Exeter’s homeless death rate in 2024 was the highest among all the English cities featured in this year’s Museum of Homelessness Dying Homeless Project report after rising nearly threefold since the previous year.
The campaigning charity, which publishes its research into the deaths of people experiencing homelessness across the UK each October, found that 21 people died while homeless in Exeter in 2024. It recorded eight such deaths in the city in 2023 and 2022.
Exeter’s 2024 homeless death rate, at 15.17 per 100,000 population, was the highest among the ten English cities featured in the report. It was more than four times the rate in London and six and a half times the rate across the whole UK.
Belfast was the only UK city in which more people per 100,000 – 15.89 – died while homeless in 2024.
Exeter is the smallest city featured in the report.
Homeless deaths per 100,000 population in 2024. Source: Museum of Homelessness.
The Museum of Homelessness was founded and is run by people with direct experience of homelessness. It took over the Dying Homeless Project in 2019 from the Bureau of Investigative Journalism, which began the project in October 2017.
It defines homelessness as sleeping rough, living in emergency and temporary accommodation, living in short-term supported housing, sofa surfing or squatting.
The project uses information it collects from grassroots groups, homelessness sector workers, bereaved family members and media reports, cross-referencing it with data obtained via freedom of information requests sent to every UK local authority with responsibility for homelessness.
It also uses data from the Office for National Statistics, National Records of Scotland and Northern Ireland Statistics and Research Agency to record the population size of the local authority areas, regions and countries included in its findings.
It found that 1,611 people died while homeless across the UK in 2024 – an average of four such deaths every day.
Dying Homeless Project 2024 report. Source: Museum of Homelessness.
In order to understand the dramatic increase in Exeter deaths, the Dying Homeless Project team visited the city in August this year.
The team spoke to local homelessness organisations which said that Exeter faces an acute shortage of affordable housing – like much of the UK – but has some of the highest eviction rates in the country, including amongst providers of temporary and supported accommodation.

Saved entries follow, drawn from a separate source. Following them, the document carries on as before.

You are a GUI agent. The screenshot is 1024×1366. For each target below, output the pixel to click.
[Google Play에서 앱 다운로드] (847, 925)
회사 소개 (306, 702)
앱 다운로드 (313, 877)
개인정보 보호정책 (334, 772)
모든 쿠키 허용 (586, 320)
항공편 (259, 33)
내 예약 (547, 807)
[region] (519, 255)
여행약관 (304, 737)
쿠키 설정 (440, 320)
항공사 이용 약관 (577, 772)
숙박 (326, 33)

They also said that the situation is worsened by lack of long-term funding and a shortage of space in which to provide drop-in and crisis support, especially during evenings and weekends, when incidents of harm are more likely. They added: “People all too often have nowhere to go.”
The team found that people were living with “revolving door” homelessness, moving in and out of accommodation and only in sporadic contact with the support they need. Of the 21 people who died homeless in Exeter last year, fifteen were staying in temporary or supported accommodation.

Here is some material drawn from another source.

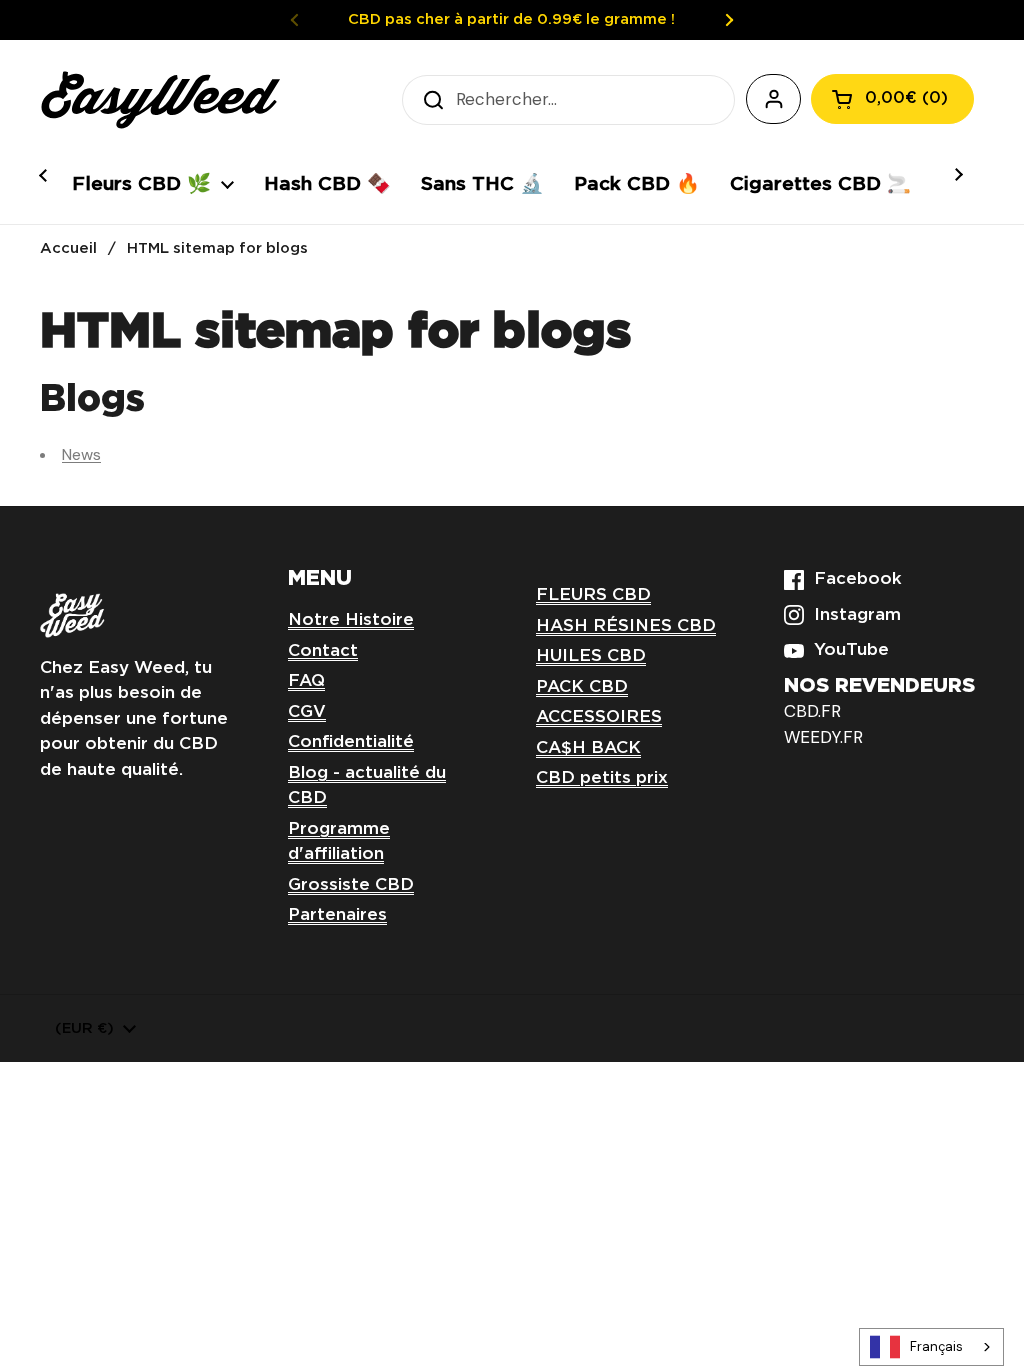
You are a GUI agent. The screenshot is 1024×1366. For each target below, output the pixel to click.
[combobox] (931, 1347)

It nevertheless pointed at positive changes in Exeter homelessness service delivery resulting from efforts made by local organisations to work more effectively in partnership.
It also cited Exeter homelessness charity St Petrock’s finding that between 24 and 35 people slept on Exeter’s streets each night last year despite an official count conducted by Exeter City Council overnight on 11-12 November 2024 which recorded eleven people sleeping rough in the city.
St Petrock’s says the council count “consistently underestimates” the true levels of rough sleeping in the city and is calling on the council to change its approach.
A rough sleeper outside Exeter Guildhall
The 2024 Dying Homeless Project report was published during Exeter City Council’s annual homeless awareness week, this year held from 6 October. It published three related news stories on its website on 7 and 8 October, including one promoting a podcast.
In the month since then it has published another 50 news stories on its website.
It has promoted its lottery three times, celebrated Exeter’s gold medal win in this year’s South West in Bloom competition – one of 38 golds handed out – and talked up a Guildhall Shopping Centre award, one of 28 given by the Institute of Workplace and Facilities Management this year.
Both awards were announced during homeless awareness week. A fortnight later council leader Phil Bialyk’s column celebrated both again.
But neither his column nor any of the council’s other news stories mentioned the Museum of Homelessness report, published on 8 October, nor the Exeter homeless deaths it recorded.
The Museum of Homelessness memorial to the 21 people who died while homeless in Exeter in 2024. Source: Dying Homeless Project.
The Dying Homeless Project hosts a memorial web page which remembers the 8,521 people who have died while homeless recorded by the project in the eight years since it began.
72 of them died in Exeter, including the 21 people who died during 2024, two of whose names the project was unable to find out.
St Petrock’s also leads an annual memorial service to remember all those who died while homeless during the previous year.